This is an automated email from the ASF dual-hosted git repository.
xuanwo pushed a commit to branch main
in repository https://gitbox.apache.org/repos/asf/opendal.git
The following commit(s) were added to refs/heads/main by this push:
new 577912dfe refactor: remove uuid dependency when creating a temp path
(#6324)
577912dfe is described below
commit 577912dfeaa2fcdb0de794607d8c45bf76cb419b
Author: Erick Guan <[email protected]>
AuthorDate: Sun Jun 22 05:24:03 2025 +0200
refactor: remove uuid dependency when creating a temp path (#6324)
---
core/src/raw/path.rs | 69 +++++++++++++++++++++++++++++++++++++++
core/src/services/fs/backend.rs | 20 ------------
core/src/services/fs/core.rs | 31 +++++-------------
core/src/services/ftp/backend.rs | 9 +----
core/src/services/hdfs/backend.rs | 18 +++-------
5 files changed, 83 insertions(+), 64 deletions(-)
diff --git a/core/src/raw/path.rs b/core/src/raw/path.rs
index c49c94e3e..55733f47c 100644
--- a/core/src/raw/path.rs
+++ b/core/src/raw/path.rs
@@ -16,6 +16,7 @@
// under the License.
use crate::*;
+use std::hash::{BuildHasher, Hasher};
/// build_abs_path will build an absolute path with root.
///
@@ -210,6 +211,49 @@ pub fn get_parent(path: &str) -> &str {
}
}
+// Sets the size of random generated postfix for random file names
+const RANDOM_TMP_PATH_POSTFIX_LENGTH: usize = 8;
+// Allowed characters for choices in a random-generated char
+const CHARS: &[u8] =
b"ABCDEFGHIJKLMNOPQRSTUVWXYZabcdefghijklmnopqrstuvwxyz0123456789";
+const CHARS_LENGTH: u64 = CHARS.len() as u64;
+
+/// Build a temporary path of a file path.
+///
+/// `build_tmp_path_of` appends a dot following a random generated postfix.
+/// Don't use it with a path to a folder.
+#[inline]
+pub fn build_tmp_path_of(path: &str) -> String {
+ let name = get_basename(path);
+ let mut buf = String::with_capacity(name.len() +
RANDOM_TMP_PATH_POSTFIX_LENGTH);
+ buf.push_str(name);
+ buf.push('.');
+
+ // Uses `std` for the random number generator instead of external crates.
+ //
+ // `RandomState::new` builds a hasher that generates a different random
sequence each time.
+ // Calling `RandomState::new` each time produces a `RandomState` from
+ // a per-thread pseudo seed pools that Rust manages.

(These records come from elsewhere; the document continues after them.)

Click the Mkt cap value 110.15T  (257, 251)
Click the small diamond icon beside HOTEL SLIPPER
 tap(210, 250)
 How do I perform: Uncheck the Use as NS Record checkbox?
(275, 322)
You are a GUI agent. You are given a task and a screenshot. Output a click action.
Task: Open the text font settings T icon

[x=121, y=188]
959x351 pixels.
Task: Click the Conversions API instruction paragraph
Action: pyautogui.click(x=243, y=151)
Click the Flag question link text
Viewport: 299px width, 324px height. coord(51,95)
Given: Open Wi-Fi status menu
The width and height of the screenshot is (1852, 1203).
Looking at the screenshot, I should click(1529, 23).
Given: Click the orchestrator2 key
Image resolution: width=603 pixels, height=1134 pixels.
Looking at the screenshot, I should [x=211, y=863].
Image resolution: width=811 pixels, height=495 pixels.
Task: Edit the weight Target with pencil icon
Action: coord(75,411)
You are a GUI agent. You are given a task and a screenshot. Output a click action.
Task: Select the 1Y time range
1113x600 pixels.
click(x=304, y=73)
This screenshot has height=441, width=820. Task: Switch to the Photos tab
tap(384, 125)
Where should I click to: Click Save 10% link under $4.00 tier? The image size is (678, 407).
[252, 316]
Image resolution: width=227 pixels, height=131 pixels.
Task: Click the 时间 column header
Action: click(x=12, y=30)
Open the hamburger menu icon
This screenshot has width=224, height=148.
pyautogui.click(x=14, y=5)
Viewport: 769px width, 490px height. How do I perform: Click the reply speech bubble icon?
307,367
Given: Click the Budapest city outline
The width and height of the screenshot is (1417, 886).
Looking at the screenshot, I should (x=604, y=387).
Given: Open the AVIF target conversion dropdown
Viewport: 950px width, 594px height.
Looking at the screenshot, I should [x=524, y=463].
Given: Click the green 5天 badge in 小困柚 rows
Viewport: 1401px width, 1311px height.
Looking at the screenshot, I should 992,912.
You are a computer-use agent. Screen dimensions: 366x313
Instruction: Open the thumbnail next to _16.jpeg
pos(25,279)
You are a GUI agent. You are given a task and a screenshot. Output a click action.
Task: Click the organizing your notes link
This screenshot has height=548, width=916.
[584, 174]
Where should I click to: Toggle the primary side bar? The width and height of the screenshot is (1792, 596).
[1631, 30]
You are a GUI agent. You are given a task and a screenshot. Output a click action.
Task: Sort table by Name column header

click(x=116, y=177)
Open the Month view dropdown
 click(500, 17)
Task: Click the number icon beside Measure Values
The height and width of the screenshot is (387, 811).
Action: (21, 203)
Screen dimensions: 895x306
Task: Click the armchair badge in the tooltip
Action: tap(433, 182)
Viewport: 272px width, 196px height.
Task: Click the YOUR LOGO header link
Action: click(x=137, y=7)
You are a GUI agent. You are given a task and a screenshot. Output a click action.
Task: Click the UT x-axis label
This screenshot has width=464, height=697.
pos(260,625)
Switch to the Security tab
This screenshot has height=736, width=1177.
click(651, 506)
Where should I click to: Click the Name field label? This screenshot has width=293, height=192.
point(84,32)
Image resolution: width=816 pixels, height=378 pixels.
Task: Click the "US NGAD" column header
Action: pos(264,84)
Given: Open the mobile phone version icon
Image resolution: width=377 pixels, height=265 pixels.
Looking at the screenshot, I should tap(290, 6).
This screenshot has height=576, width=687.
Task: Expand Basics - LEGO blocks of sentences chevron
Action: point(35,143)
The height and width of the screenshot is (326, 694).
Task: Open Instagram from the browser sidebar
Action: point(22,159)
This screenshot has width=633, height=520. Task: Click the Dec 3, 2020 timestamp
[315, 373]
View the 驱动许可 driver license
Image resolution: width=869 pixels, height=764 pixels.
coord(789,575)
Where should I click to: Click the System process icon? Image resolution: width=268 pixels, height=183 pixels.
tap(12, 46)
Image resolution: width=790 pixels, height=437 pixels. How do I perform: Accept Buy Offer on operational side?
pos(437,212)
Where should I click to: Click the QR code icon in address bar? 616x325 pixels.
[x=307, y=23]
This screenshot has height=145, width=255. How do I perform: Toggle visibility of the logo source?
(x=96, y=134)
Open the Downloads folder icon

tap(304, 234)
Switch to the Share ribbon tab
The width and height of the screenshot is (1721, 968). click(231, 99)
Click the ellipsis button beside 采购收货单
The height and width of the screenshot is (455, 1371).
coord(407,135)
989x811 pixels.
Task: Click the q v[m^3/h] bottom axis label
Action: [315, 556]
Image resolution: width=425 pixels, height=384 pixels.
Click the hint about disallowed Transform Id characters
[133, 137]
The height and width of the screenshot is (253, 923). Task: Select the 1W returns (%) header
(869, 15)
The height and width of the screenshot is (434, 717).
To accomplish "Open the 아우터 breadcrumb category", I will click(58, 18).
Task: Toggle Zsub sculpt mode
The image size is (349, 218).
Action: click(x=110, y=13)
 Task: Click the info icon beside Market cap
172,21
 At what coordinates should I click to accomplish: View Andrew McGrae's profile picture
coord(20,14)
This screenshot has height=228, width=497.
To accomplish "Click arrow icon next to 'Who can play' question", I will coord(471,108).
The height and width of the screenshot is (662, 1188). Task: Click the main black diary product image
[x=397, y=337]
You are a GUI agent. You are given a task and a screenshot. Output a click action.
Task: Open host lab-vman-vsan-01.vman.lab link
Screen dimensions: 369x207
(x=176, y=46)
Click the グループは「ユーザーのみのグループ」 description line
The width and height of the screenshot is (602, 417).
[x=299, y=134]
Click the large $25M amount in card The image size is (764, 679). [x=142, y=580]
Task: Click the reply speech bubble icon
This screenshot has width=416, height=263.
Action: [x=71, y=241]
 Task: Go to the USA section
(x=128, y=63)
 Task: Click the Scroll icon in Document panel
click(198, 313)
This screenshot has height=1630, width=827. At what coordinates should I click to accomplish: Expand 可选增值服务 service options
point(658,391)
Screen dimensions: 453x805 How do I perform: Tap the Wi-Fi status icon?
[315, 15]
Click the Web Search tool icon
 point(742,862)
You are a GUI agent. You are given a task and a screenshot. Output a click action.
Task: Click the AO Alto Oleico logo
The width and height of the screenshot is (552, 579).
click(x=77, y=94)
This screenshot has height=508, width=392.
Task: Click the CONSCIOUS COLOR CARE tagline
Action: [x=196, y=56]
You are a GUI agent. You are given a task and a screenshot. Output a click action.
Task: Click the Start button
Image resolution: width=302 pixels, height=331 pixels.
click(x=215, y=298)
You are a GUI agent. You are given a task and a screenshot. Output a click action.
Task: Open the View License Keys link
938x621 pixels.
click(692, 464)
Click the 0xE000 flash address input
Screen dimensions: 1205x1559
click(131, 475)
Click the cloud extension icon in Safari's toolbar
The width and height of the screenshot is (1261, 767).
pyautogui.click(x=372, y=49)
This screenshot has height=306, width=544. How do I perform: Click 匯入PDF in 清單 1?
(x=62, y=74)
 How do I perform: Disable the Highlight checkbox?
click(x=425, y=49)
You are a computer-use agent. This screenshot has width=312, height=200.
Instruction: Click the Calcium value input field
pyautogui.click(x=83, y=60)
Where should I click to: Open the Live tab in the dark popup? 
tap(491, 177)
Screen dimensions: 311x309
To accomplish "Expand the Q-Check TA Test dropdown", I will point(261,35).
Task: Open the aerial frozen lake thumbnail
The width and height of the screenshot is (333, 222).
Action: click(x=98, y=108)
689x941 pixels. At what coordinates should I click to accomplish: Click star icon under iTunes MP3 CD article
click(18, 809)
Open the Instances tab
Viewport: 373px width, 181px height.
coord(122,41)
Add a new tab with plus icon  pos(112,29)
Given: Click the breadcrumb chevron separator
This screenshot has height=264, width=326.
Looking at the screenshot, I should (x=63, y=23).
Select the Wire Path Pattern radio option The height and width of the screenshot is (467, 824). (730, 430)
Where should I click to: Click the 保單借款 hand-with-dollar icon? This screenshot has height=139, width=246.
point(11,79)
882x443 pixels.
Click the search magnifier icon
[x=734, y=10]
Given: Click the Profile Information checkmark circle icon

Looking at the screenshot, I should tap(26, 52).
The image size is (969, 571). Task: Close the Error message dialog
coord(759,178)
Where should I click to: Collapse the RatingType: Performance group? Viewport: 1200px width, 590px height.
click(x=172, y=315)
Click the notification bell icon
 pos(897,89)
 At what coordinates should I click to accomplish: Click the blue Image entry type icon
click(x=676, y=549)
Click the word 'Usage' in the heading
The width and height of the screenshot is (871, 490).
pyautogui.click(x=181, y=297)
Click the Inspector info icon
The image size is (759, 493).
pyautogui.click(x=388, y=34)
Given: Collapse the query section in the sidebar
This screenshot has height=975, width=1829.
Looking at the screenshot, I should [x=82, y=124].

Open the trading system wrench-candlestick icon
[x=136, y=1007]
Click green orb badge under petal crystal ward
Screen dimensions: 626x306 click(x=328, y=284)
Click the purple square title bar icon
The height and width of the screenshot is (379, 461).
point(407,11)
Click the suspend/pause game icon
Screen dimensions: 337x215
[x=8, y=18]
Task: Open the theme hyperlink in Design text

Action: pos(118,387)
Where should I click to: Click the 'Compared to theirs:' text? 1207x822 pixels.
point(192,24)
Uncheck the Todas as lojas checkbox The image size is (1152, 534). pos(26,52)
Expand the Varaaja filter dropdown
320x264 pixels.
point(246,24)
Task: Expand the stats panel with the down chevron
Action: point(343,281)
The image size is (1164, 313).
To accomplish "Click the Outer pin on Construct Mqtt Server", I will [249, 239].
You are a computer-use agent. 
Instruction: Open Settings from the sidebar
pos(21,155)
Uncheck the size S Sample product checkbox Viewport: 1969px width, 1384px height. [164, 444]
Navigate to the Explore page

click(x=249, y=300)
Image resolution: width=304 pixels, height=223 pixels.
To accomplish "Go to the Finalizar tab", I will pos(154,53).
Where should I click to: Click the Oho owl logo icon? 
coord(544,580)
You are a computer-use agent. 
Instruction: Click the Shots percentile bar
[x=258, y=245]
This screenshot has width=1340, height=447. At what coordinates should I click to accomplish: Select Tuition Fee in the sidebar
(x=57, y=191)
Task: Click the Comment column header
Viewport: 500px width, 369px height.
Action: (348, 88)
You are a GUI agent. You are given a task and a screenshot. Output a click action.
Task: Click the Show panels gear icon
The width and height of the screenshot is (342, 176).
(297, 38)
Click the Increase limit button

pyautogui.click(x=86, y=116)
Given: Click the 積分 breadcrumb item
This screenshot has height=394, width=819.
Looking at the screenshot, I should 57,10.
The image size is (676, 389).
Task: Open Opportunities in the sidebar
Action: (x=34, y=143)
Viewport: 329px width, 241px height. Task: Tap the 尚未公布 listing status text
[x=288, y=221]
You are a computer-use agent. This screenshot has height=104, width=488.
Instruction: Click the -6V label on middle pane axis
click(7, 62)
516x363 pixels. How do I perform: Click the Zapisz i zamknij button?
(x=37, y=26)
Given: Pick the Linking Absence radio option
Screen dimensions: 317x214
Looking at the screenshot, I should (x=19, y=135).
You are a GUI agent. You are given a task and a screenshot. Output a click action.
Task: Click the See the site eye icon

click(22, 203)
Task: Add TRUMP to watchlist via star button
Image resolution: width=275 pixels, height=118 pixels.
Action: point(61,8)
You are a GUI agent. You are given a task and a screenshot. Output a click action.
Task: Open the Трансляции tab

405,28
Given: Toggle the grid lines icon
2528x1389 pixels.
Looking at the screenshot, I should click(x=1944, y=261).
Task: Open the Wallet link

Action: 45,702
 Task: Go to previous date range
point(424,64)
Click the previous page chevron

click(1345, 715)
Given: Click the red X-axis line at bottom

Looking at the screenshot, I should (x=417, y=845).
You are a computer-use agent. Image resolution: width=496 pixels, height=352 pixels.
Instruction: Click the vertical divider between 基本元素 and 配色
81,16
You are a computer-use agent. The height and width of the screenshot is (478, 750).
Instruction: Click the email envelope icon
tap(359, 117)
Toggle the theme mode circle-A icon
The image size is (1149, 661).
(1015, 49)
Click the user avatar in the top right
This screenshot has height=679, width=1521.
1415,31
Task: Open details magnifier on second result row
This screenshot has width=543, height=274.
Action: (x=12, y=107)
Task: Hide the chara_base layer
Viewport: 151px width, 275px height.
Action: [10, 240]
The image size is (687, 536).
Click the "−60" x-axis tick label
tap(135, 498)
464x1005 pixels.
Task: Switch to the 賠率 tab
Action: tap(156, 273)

+ // The default hasher, `SipHasher13`, has some notable properties:
+ //
+ // 1. `fastrand` is roughly 10x faster than `SipHasher13`, but it adds an
extra dependency.
+ // 2. While `fastrand` is faster, `SipHasher13` is fast enough for our
needs since
+ // we're only generating a few characters.
+ // 3. This is not a cryptographically secure pseudorandom number generator
(CSPRNG).
+ //
+ // If we need stronger randomness in the future, we can:
+ // 1. Increase the output length.
+ // 2. Use the `getrandom` crate to source randomness from the OS.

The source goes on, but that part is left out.